FastTracker 2 is a music tracker created by Fredrik "Mr. H" Huss and Magnus "Vogue" Högdahl, two members of the demogroup Triton (who later founded Starbreeze Studios) which set about releasing their own tracker after breaking into the scene in 1992 and winning several demo competitions. The source code of FastTracker 2 is written in Pascal using Borland Pascal 7 and TASM. The program works natively under MS-DOS.

In 1993, Triton released FastTracker. This tracker was able to load and save standard four channel MOD files, as well as extended MOD files with six or eight channels (identical to standard MOD files, aside from the extra channel data and ID markers "6CHN" or "8CHN"). It was only compatible with Creative Labs' SoundBlaster series of sound cards, which were most popular on the PC at that time.
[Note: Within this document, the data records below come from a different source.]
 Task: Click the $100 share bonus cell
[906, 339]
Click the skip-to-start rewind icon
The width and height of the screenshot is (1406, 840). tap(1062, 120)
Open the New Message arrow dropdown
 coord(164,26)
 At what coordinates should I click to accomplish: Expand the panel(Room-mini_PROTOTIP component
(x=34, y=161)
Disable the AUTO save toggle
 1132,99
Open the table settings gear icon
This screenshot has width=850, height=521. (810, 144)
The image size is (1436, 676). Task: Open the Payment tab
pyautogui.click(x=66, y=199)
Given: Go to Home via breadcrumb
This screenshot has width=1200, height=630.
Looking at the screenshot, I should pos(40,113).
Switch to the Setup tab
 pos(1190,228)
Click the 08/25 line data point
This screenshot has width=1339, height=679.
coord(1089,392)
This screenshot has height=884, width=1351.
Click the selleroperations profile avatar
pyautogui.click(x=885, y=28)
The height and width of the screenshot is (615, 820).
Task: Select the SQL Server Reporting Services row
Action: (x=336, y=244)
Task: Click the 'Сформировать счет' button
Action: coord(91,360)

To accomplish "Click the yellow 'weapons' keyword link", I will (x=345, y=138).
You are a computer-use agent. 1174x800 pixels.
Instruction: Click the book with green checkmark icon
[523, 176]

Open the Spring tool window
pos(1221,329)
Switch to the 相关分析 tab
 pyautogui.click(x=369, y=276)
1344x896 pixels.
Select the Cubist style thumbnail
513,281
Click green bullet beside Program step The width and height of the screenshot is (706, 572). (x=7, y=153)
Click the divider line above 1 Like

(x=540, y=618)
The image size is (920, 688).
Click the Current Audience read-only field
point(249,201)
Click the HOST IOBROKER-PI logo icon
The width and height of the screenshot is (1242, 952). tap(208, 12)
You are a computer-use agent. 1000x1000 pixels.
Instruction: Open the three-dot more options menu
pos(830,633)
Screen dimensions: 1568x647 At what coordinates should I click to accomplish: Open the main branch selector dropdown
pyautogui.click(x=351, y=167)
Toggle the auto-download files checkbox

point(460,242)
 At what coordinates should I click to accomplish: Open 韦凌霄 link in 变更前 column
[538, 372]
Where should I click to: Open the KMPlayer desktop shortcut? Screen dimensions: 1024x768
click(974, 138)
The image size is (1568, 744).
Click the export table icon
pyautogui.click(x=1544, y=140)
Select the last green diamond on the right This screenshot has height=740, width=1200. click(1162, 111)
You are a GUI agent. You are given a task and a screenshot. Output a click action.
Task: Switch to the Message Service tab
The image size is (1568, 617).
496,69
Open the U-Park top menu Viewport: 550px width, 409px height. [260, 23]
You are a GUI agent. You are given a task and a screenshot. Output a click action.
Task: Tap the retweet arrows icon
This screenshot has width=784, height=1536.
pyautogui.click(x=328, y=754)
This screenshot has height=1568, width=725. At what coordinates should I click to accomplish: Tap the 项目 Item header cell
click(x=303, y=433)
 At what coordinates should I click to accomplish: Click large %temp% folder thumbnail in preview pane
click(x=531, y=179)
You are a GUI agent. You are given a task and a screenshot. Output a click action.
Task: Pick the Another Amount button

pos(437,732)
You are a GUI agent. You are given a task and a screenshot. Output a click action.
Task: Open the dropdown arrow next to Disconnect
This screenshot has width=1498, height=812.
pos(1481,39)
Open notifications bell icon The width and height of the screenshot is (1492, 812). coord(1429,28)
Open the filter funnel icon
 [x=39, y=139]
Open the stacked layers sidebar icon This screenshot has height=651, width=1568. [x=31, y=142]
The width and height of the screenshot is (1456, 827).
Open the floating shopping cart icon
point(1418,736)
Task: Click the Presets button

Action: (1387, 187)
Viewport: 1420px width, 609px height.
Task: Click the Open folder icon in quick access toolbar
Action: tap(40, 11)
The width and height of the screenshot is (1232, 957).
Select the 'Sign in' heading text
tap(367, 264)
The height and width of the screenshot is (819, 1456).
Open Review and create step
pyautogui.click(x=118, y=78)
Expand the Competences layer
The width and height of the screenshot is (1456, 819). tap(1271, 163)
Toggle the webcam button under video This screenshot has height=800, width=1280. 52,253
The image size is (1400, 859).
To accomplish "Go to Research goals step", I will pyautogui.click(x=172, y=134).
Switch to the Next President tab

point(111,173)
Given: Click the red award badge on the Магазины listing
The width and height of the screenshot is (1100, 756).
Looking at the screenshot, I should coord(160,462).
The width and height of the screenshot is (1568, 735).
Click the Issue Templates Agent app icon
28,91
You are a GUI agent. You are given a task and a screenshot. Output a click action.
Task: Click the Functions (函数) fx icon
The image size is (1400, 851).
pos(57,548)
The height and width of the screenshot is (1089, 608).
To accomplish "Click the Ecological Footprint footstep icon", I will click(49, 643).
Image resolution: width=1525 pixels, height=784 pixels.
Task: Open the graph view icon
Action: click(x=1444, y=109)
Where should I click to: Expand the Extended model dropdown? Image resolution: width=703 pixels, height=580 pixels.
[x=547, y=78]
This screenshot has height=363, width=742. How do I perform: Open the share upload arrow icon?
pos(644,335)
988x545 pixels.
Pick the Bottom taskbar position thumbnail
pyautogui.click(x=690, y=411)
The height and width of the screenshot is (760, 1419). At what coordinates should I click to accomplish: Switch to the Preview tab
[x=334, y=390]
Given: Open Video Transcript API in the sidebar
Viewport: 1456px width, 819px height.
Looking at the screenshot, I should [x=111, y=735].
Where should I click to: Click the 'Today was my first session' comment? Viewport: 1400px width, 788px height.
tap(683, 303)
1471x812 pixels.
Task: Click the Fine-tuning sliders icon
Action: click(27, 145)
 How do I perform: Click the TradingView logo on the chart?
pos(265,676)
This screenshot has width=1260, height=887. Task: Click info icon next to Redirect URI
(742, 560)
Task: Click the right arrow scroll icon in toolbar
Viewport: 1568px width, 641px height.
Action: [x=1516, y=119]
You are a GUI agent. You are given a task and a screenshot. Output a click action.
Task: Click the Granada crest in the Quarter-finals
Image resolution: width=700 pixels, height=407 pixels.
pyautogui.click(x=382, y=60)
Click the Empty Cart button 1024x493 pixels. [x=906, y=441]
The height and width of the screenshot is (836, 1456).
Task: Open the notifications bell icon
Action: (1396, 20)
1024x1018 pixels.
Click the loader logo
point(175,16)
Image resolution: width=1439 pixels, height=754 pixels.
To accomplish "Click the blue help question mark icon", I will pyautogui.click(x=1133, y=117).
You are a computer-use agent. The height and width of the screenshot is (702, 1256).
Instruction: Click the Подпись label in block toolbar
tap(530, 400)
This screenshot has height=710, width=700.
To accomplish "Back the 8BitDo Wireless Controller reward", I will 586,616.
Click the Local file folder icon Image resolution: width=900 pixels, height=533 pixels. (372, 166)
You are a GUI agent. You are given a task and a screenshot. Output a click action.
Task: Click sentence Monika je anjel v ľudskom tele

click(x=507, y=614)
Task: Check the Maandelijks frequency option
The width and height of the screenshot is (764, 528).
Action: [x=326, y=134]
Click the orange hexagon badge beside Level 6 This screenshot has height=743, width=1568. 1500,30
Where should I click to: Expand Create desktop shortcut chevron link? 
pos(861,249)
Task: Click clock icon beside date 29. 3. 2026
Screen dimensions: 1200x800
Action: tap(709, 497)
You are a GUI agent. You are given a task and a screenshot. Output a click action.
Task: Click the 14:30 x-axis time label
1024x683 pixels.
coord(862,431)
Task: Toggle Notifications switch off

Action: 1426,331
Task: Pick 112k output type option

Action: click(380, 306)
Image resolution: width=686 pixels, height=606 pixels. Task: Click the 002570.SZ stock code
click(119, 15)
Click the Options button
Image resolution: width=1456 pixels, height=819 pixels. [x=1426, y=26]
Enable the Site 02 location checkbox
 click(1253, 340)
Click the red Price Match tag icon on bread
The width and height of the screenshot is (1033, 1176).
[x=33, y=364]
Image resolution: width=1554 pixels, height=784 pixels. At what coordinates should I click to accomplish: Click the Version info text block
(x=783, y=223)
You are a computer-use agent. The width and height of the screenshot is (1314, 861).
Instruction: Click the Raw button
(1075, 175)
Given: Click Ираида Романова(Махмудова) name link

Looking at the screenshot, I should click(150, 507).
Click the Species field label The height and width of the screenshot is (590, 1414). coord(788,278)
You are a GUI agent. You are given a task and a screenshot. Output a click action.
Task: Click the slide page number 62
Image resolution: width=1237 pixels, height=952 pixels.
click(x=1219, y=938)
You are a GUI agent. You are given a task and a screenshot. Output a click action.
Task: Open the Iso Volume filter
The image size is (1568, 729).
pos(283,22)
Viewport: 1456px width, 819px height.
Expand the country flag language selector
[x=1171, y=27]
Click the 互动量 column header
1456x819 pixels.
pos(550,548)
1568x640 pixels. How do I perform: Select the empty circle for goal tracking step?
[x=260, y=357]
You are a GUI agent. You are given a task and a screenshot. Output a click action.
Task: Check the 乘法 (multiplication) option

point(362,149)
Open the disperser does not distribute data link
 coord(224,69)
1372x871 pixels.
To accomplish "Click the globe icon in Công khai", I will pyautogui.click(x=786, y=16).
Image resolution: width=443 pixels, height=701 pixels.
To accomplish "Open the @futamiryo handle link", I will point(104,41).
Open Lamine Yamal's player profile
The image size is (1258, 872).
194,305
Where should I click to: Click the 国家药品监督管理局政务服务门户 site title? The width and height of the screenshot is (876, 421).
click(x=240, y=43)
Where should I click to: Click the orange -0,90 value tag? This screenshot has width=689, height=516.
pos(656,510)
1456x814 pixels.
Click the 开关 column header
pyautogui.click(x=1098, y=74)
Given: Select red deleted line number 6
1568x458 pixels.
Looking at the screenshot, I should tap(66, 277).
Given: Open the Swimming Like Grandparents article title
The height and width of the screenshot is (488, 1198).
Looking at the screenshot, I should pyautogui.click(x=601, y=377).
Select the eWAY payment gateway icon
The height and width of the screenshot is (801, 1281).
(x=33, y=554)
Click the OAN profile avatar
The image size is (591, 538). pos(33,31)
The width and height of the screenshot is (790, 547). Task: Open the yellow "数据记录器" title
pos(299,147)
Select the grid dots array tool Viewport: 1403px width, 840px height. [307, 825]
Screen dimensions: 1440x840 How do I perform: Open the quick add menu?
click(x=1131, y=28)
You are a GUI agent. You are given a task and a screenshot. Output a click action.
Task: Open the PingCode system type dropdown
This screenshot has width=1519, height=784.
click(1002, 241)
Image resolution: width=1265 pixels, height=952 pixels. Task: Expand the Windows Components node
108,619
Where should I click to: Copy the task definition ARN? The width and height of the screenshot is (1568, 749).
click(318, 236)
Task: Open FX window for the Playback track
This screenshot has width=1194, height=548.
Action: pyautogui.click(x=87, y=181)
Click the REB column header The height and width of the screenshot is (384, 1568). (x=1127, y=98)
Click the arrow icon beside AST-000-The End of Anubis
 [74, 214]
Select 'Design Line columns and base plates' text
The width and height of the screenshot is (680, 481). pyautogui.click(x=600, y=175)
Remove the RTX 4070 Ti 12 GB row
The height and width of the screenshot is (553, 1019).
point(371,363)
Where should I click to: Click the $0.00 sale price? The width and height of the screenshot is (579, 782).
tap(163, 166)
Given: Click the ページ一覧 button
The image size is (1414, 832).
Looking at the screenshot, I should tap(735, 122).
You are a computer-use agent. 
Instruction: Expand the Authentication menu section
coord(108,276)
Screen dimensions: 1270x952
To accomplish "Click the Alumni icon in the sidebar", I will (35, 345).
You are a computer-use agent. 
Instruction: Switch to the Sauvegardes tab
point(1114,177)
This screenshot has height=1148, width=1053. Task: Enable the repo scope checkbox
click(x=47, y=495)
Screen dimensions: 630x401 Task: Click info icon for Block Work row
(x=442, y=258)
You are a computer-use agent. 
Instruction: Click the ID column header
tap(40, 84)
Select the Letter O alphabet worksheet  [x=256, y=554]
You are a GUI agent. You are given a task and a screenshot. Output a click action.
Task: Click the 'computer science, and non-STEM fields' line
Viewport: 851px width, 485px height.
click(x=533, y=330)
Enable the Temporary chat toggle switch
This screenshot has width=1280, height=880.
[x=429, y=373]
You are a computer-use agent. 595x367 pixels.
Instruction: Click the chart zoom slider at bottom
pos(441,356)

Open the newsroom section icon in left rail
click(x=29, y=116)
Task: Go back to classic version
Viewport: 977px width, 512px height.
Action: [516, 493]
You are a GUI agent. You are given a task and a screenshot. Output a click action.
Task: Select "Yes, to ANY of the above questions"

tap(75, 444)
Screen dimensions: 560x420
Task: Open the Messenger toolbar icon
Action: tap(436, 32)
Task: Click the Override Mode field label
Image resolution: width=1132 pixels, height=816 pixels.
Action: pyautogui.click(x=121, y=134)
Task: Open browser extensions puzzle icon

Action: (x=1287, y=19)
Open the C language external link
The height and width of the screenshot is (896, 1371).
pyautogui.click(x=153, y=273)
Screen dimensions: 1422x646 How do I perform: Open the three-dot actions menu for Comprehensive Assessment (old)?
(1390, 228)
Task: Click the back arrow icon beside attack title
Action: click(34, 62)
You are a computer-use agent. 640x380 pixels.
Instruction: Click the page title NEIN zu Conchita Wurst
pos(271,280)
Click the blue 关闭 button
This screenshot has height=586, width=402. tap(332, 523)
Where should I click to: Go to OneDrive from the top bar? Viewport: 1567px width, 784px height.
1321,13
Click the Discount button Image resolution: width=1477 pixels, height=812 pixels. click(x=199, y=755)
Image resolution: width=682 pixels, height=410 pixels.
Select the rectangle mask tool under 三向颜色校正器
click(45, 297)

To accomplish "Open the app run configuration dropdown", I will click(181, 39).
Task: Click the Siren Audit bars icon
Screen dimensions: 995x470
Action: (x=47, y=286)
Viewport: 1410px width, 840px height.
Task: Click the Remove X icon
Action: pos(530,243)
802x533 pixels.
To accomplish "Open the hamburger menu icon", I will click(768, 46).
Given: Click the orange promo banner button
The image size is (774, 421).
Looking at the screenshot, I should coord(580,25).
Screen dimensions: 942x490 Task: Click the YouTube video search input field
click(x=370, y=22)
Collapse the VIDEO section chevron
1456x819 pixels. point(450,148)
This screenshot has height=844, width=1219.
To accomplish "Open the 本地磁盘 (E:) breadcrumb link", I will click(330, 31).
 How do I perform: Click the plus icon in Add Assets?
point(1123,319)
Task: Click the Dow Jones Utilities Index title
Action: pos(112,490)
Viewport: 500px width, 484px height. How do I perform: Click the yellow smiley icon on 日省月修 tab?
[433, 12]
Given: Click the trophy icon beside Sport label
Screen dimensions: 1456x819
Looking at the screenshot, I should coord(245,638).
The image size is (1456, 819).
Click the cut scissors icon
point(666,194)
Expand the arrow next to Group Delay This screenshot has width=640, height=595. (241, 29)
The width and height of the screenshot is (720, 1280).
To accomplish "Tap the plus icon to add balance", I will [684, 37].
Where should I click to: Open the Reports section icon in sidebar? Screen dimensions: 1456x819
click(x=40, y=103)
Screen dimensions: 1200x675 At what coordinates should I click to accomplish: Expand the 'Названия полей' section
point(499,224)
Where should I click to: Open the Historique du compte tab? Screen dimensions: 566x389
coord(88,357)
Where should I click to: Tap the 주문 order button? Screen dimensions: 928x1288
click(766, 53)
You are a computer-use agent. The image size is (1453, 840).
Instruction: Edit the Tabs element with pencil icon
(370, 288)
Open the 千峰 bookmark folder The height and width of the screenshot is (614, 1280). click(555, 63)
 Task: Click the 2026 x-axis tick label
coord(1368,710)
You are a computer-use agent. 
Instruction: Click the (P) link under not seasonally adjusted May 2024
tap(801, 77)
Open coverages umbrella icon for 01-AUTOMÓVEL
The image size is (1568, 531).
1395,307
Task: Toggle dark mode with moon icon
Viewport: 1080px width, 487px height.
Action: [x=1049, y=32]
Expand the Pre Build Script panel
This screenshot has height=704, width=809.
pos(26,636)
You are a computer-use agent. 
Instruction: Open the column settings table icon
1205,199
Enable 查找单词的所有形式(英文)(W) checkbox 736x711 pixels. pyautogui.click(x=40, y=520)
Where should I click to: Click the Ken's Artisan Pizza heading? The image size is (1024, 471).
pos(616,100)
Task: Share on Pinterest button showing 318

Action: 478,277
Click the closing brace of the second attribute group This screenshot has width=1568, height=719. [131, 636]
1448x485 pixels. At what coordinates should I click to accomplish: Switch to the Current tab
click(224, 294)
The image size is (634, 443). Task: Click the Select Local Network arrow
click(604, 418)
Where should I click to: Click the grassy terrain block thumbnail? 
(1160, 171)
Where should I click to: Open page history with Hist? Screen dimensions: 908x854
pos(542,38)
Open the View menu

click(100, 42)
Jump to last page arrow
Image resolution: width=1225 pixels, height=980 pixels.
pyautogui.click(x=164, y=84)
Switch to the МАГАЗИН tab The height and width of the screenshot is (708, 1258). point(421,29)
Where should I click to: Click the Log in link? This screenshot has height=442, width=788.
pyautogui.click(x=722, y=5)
The whole editor was a single 43 KiB DOS executable.

Through 1994, the musicians in Triton released some songs in a new multichannel "XM" format, accompanied by a pre-release, standalone player. In November 1994, FastTracker 2 was released to the public, with support for the Gravis Ultrasound soundcard.

FT2's biggest "rivals" in the scene were Scream Tracker and, in later years, Impulse Tracker. "FT2 vs IT" is a common and still ongoing debate among musicians, usually involving IT users complaining about FT2's mouse interface while FT2 users commending the very same, and pointing out that every mouse feature has a keyboard shortcut as well.